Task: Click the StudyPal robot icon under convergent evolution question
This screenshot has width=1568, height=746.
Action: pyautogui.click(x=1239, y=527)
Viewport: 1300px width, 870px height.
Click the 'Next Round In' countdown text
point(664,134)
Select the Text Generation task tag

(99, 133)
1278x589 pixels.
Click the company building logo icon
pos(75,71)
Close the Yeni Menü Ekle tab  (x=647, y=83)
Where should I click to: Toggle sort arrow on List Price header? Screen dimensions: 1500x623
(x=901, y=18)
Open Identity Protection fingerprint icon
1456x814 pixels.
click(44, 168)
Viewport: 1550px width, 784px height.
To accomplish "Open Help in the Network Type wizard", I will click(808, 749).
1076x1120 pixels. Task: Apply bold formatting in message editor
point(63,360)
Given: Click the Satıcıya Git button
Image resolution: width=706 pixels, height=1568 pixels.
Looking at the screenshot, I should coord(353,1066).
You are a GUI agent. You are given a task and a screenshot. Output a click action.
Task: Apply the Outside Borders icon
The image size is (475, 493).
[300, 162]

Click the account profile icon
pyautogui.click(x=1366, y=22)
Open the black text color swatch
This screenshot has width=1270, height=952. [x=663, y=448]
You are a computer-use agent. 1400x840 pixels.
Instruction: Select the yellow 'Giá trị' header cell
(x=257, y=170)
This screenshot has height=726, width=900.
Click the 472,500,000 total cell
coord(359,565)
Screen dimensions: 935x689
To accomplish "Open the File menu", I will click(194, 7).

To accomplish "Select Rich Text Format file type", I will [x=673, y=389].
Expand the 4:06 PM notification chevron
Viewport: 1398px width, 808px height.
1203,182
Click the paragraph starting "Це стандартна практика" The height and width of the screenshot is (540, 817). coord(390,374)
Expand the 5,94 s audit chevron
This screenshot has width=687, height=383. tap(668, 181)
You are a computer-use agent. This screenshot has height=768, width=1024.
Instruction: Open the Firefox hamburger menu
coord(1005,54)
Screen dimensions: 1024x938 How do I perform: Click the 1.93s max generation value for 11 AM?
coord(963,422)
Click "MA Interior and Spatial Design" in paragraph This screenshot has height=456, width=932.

Task: Locate every line in the records that contains the string "dimensions", treating uppercase and lowercase as distinct, and copy each such line in full.

Result of this task:
Where should I click to: Toggle sort arrow on List Price header? Screen dimensions: 1500x623
Screen dimensions: 935x689
Screen dimensions: 1024x938 How do I perform: Click the 1.93s max generation value for 11 AM?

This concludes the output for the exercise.